Accantonata la pista della Svizzera, dopo che le indagini non hanno fruttato risultati nemmeno su questo versante, è stata smentita dalla Procura di Ascoli anche l’ipotesi abbastanza agghiacciante diffusa dalla stampa secondo cui il bimbo sarebbe stato seppellito dalla madre, Katia Reginella, mentre era ancora vivo – “Proliferano sulla stampa ipotesi orripilanti sulla sorte del piccolo Jason Pruscino, prive di qualsiasi aggancio alla realtà oggettiva e allo stato delle indagini” – queste le dichiarazioni del procuratore di Ascoli Piceno Michele Renzo, che aggiunge: “La Procura di Ascoli Piceno ne prende atto con sconcerto, precisando che gli organismi investigativi e giudiziari sono del tutto estranei ai meccanismi di disinformazione di cui tali ipotesi costituiscono il sintomo”.

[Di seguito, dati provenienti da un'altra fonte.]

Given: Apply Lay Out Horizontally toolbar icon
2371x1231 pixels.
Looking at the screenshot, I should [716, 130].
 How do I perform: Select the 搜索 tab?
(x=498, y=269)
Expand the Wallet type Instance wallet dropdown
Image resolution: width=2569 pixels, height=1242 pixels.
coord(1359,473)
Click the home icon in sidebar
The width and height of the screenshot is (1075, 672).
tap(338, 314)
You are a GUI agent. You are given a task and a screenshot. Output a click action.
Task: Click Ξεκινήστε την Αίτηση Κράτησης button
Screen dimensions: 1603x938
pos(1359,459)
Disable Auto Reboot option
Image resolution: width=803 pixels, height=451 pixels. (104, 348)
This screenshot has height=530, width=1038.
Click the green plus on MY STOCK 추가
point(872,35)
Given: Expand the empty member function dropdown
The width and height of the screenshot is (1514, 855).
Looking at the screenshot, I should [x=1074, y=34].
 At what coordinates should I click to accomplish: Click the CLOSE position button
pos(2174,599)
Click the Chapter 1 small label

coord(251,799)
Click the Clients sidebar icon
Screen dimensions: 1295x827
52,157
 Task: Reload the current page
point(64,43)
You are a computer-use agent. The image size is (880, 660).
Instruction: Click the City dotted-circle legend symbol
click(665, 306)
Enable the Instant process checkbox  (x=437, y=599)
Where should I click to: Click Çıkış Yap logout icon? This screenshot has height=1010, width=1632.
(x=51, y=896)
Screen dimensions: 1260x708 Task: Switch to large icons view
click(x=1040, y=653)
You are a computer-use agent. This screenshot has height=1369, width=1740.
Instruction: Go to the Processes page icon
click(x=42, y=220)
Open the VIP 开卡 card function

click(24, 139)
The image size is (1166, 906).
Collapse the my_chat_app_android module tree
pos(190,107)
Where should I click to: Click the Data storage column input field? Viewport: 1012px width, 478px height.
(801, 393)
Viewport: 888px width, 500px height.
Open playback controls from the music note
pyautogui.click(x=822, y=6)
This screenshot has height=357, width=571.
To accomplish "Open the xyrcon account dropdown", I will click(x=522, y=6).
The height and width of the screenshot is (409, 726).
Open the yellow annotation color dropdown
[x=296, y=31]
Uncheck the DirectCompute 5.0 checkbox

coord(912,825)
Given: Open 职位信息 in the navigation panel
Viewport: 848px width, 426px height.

Intanto le ricerche sul versante estero hanno smentito le dichiarazioni fornite dal padre nell’interrogatorio di garanzia cui è stato sottoposto alcuni giorni fa – il bimbo non si trova né dal fratellastro della madre, né da altri parenti. Anche se la pista estera non viene del tutto abbandonata e questa volta si cerca in Germania, luogo dove per un periodo hanno risieduto alcuni parenti del padre.

 

Ad aiutare nelle indagini anche l’intervento dei Ris, che hanno effettuato un sopralluogo nell’abitazione della coppia a Piane di Morro – il reparto investigativo ha posto in essere un accertamento irripetibile, che comporta cioè la modificazione nelle cose e nei luoghi e non suscettibile di ripetizione, con il fine di analizzare eventuali tracce ematiche, sia tracce di sangue che di natura biologica. Oggetto dell’accertamento dei Ris di Roma sono stati anche l’auto di Denny Pruscino, una Seat Ibiza, e gli abiti della madre del piccolo.

Nel frattempo continuano senza esito i sopralluoghi dei carabinieri, che dal luogo della sepoltura indicato dalla donna ( un bosco nell’ascolano ) si sono spinti fino ad una cava a Sant’Egidio alla Vibrata ( Provincia di Teramo), senza trovare alcuna traccia del corpicino.